All told at least 140 aircraft and 20 U.S. ships
, including the aircraft carrier USS Ronald Reagan, deployed in support of the operation. More than 20,000 American military personnel
participated in the operation including Marines from the 31st Marine Expeditionary Unit
, as well as American service men and women from Misawa and Kadena air bases
. In addition to immediate relief assistance and support to Japanese self-defense forces, the U.S. military delivered more than two million gallons of water, 189 tons of food, 11,960 gallons of fuel and 100 tons of relief supplies
as well as medical assistance, search-and-rescue support, and heavy lift assistance
In addition to providing relief supplies, the U.S. provided support after the earthquake and tsunami caused damage and problems at several of Japan's nuclear reactors. The U.S. supported Japan with capabilities that included radiological controls and teams specifically trained to operate in chemical, biological, nuclear and radiological environments and equipped for agent detection and identification; casualty search, rescue and personnel decontamination; and emergency medical care and stabilization of contaminated personnel. Airborne systems flown on helicopters and airplanes were used to monitor radioactivity in the area and teams on the ground also monitored radioactivity. Where radiological effects were encountered, they were reported to both the U.S. and Japanese governments to characterizing conditions around damaged nuclear facilities.

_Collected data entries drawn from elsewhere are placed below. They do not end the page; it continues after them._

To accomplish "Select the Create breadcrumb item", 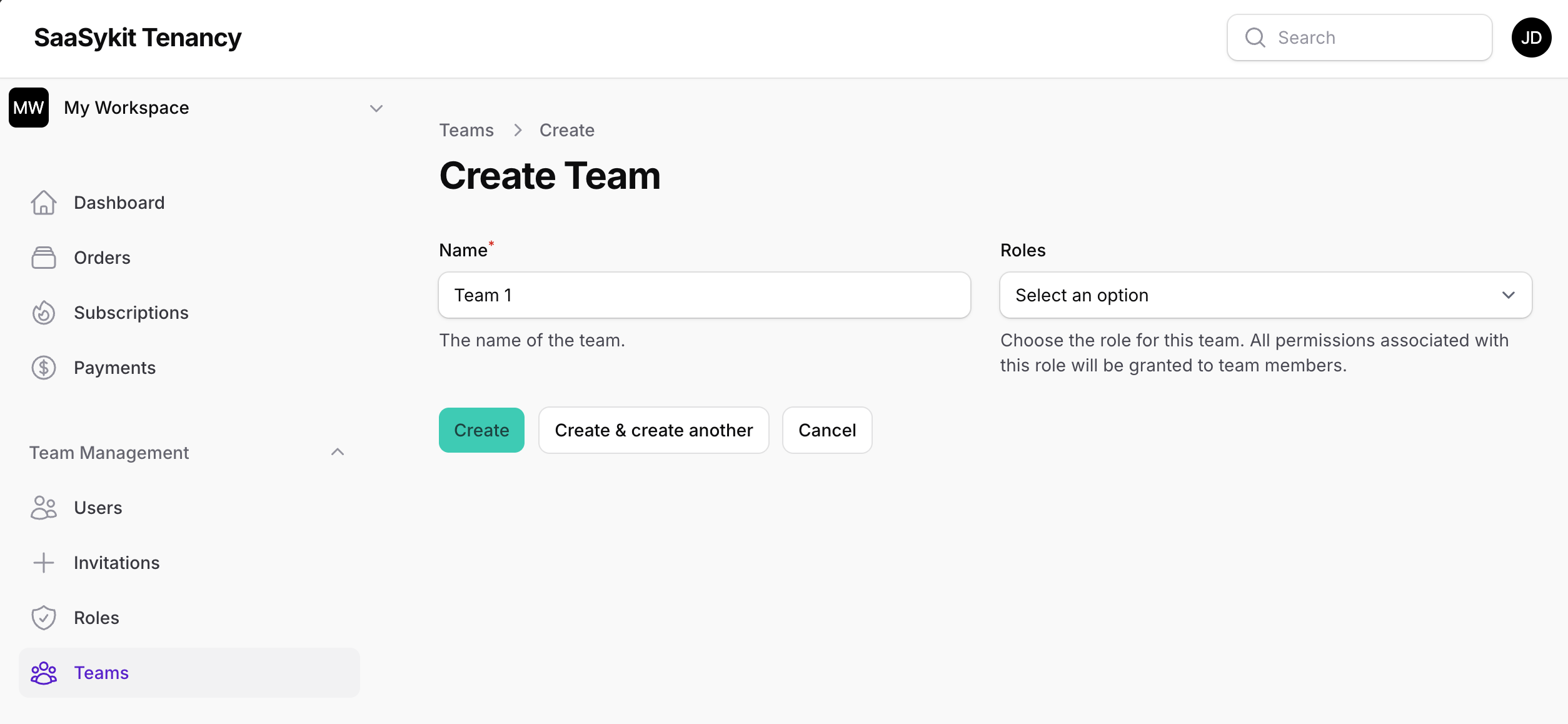I will (x=566, y=129).
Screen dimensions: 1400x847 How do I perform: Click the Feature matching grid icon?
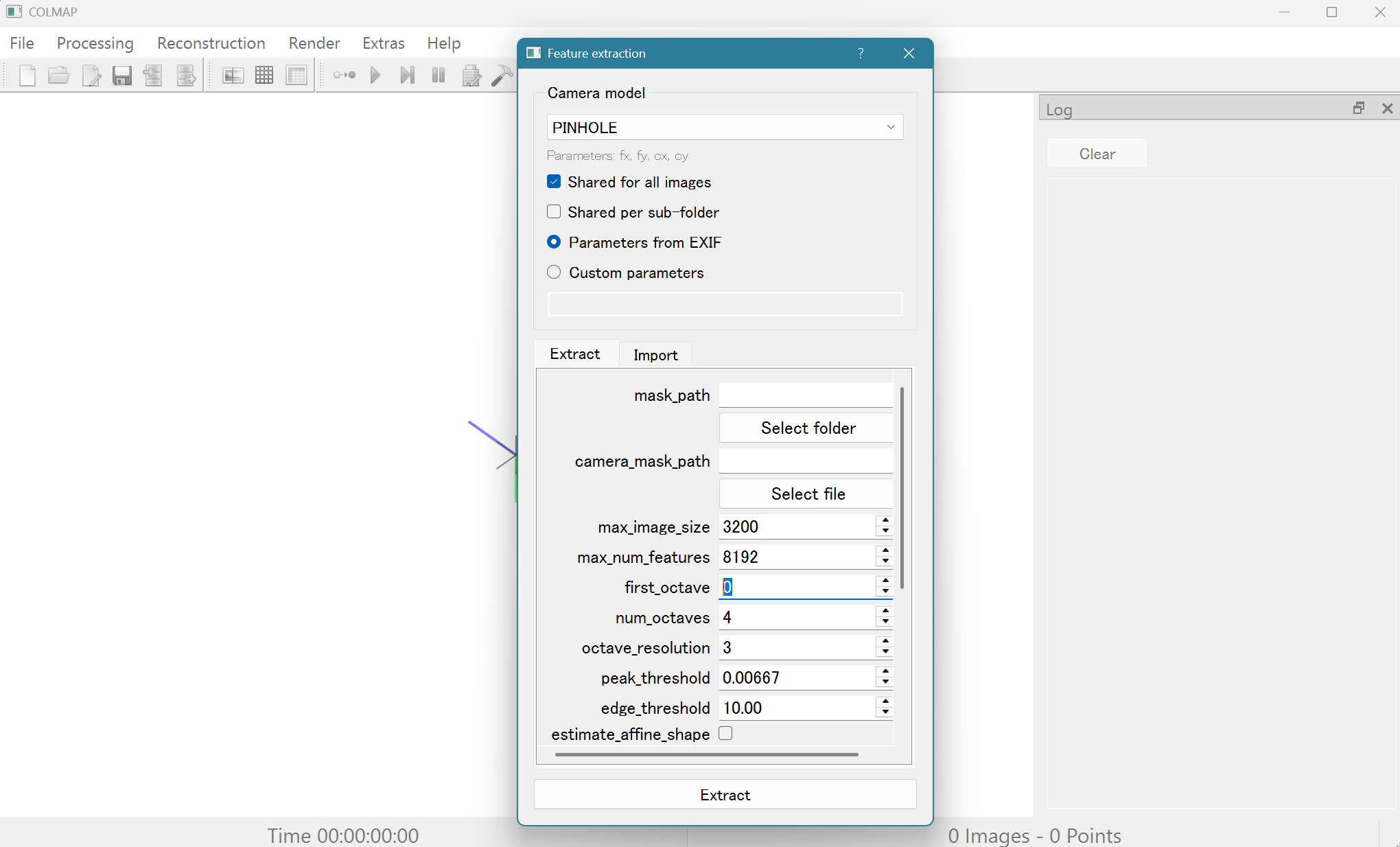point(264,76)
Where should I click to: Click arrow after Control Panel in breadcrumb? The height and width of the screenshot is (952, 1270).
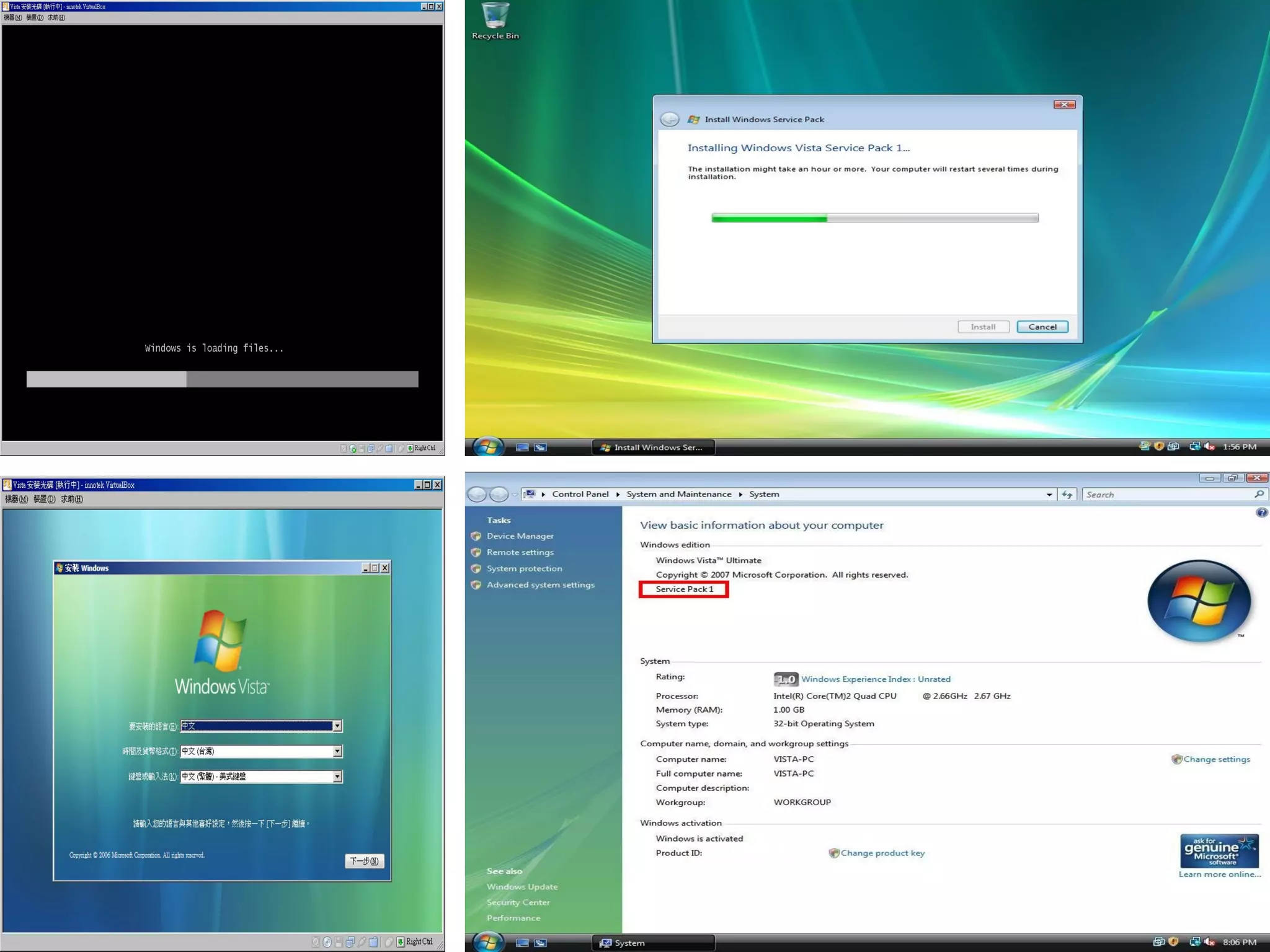coord(618,495)
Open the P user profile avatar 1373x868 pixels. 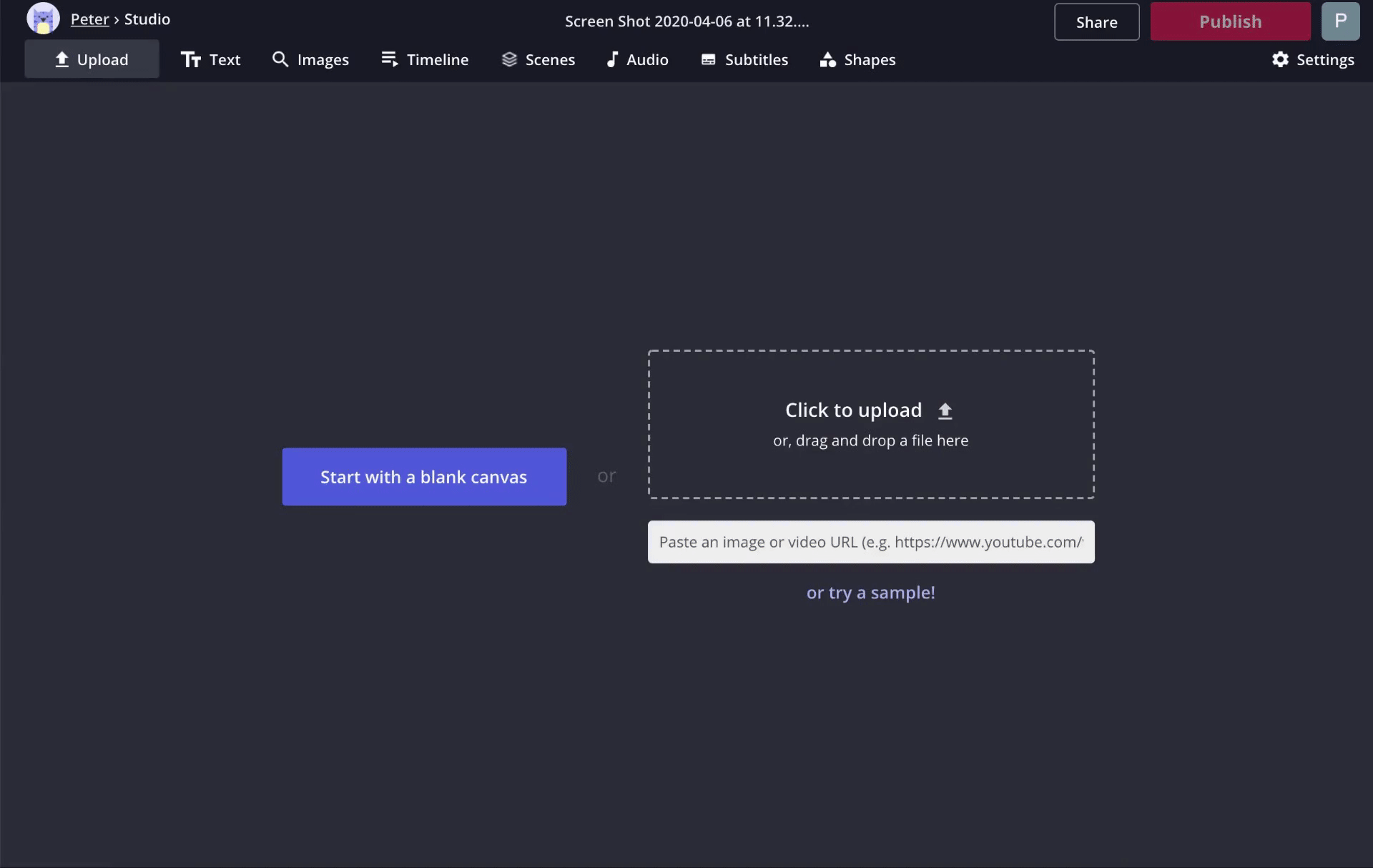(x=1340, y=21)
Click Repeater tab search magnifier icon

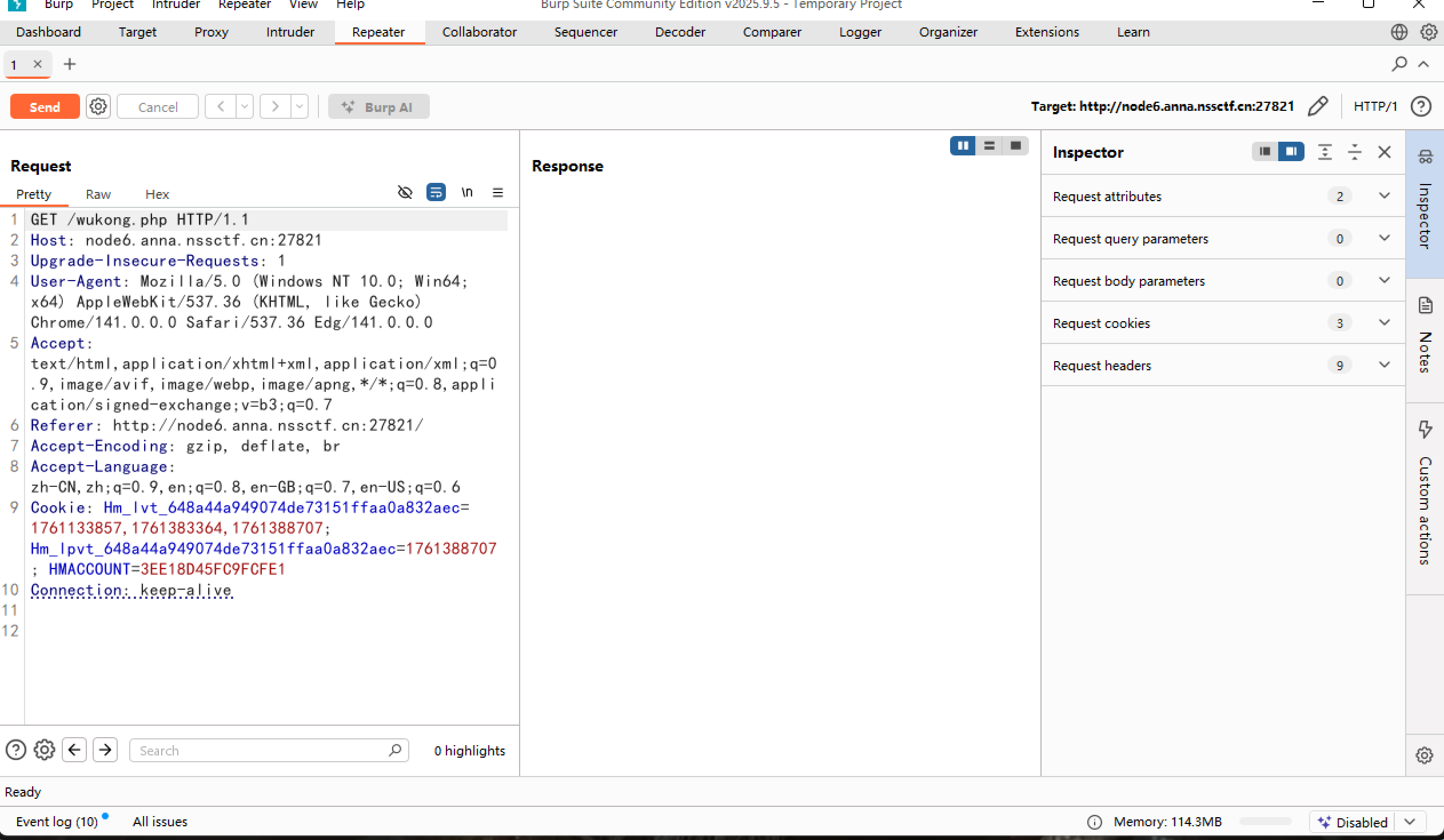click(x=1399, y=63)
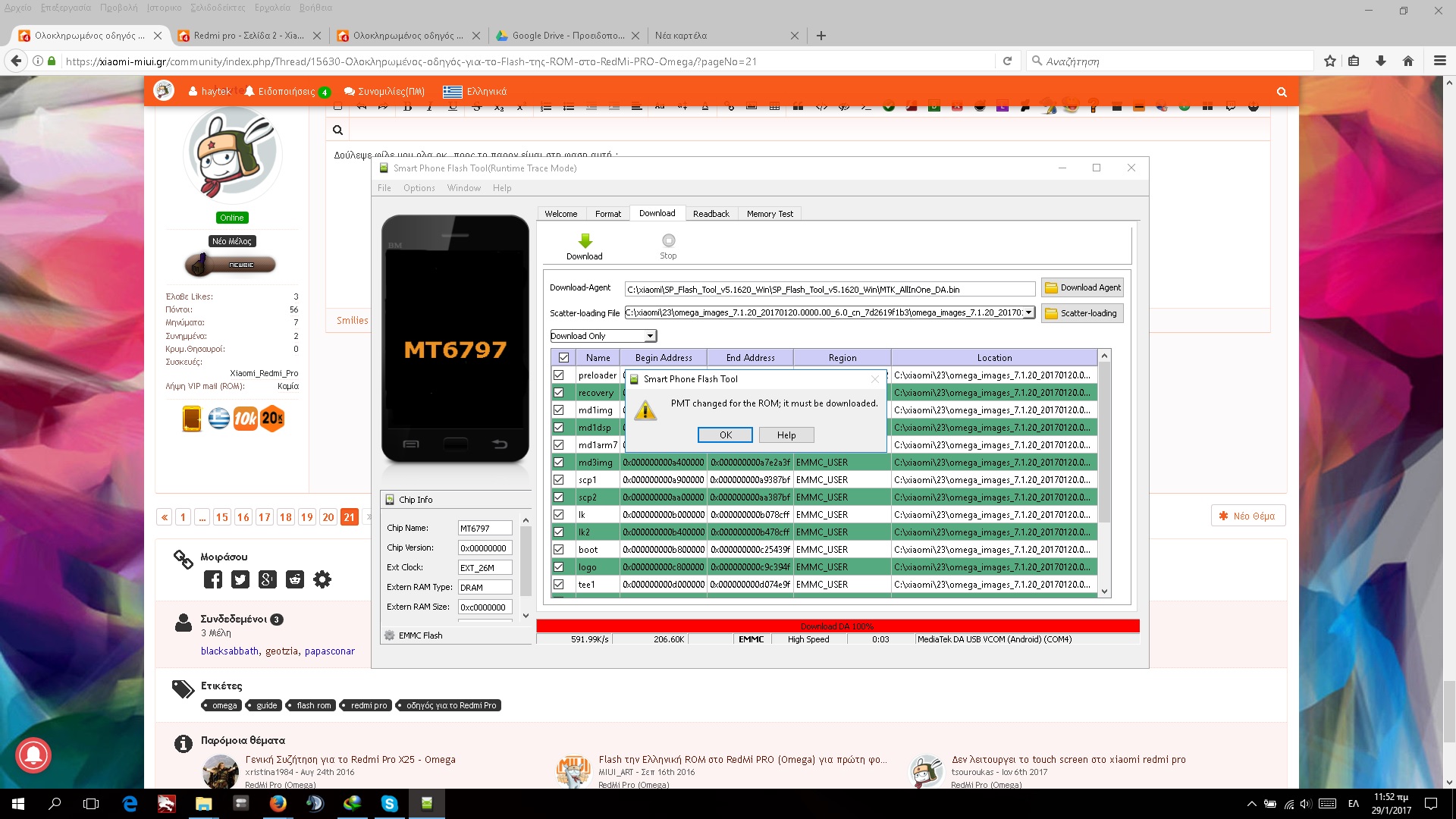Viewport: 1456px width, 819px height.
Task: Go to page 20 of the thread
Action: [x=328, y=517]
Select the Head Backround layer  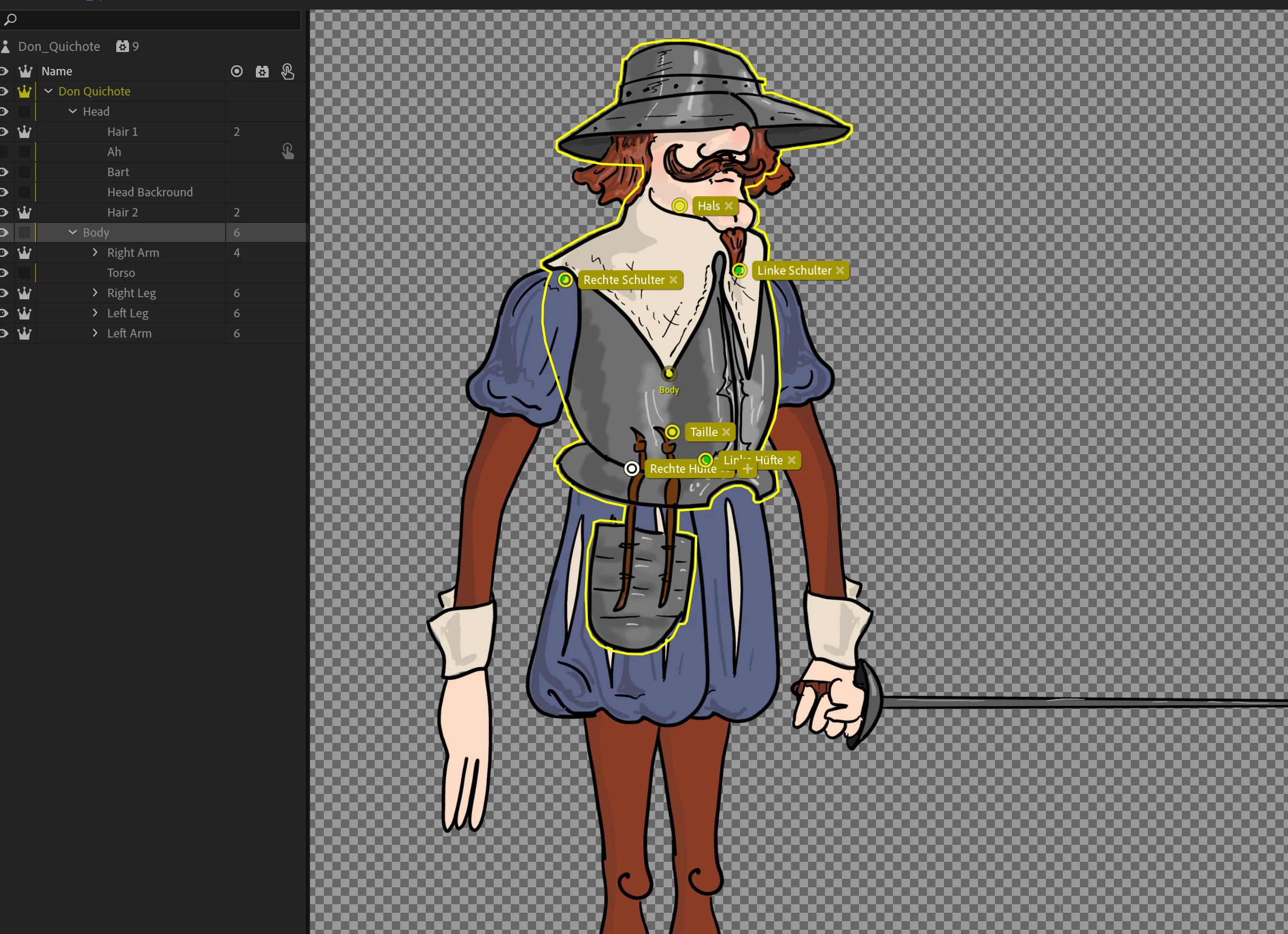(150, 192)
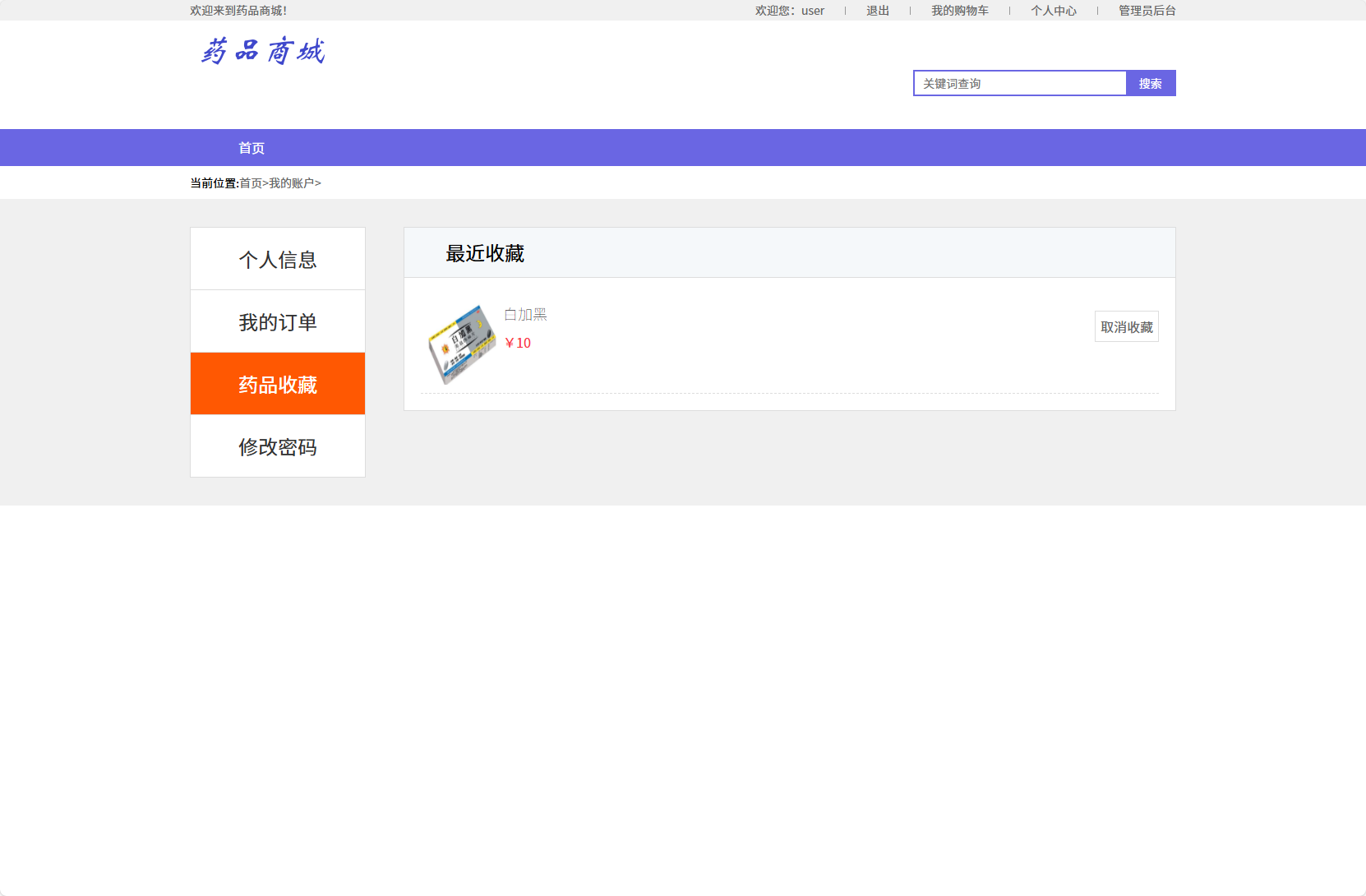Open 我的订单 in the sidebar

[x=277, y=321]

Operation Tomodachi proved again the partnerships and presence a ready Navy-Marine Corps team offer the nation and world. The naval record, dating back more than 240 years, is replete with examples of being wherever needed in the wake of world disasters. It's partly why the U.S. Navy's heritage is so often romanticized in movies and culture. "To be as flexible as you were, to go from one mission to suddenly turn and do humanitarian assistance and disaster relief without costs, without changing any equipment, any people, changing any training and going from your normal day-to-day jobs without any hesitation and doing it so well, no other country can do that and no other service can do that like the people here," Mabus told a group of Sailors assigned 7th Fleet ships when he visited Japan in April 2011
Within hours of the earthquake and resulting tsunami that struck Japan March 11, much of the U.S. 7th Fleet was on the move, re positioning ships and aircraft to assist the Japanese Self Defense Force in their relief efforts. "There is no other force in the world other than the United States Navy and Marine Corps that could have done what you all did," Mabus said. Mabus said Operation Tomodachi demonstrated the U.S. commitment to its longtime alliance with Japan. "The partnership between America and Japan was made stronger because of what you did," Mabus said. Earlier this month the U.S. Navy took time to remember the event, and the partnership. A Pentagon ceremony attended by the Japanese deputy chief of mission for the Embassy of Japan and American dignitaries was "an opportunity to reflect, to remember, to never forget the tragedy and loss of the Great East Japan Earthquake," said Rear Adm. Robert Girrier
who was the USS Ronald Reagan Carrier Strike Group commander during the disaster response. "Tomodachi, friend and also trusted partner, ally, teammate, these words mean something. They describe a relationship well established but also deepened through adversity and through shared experience through learning quickly and growing together stronger."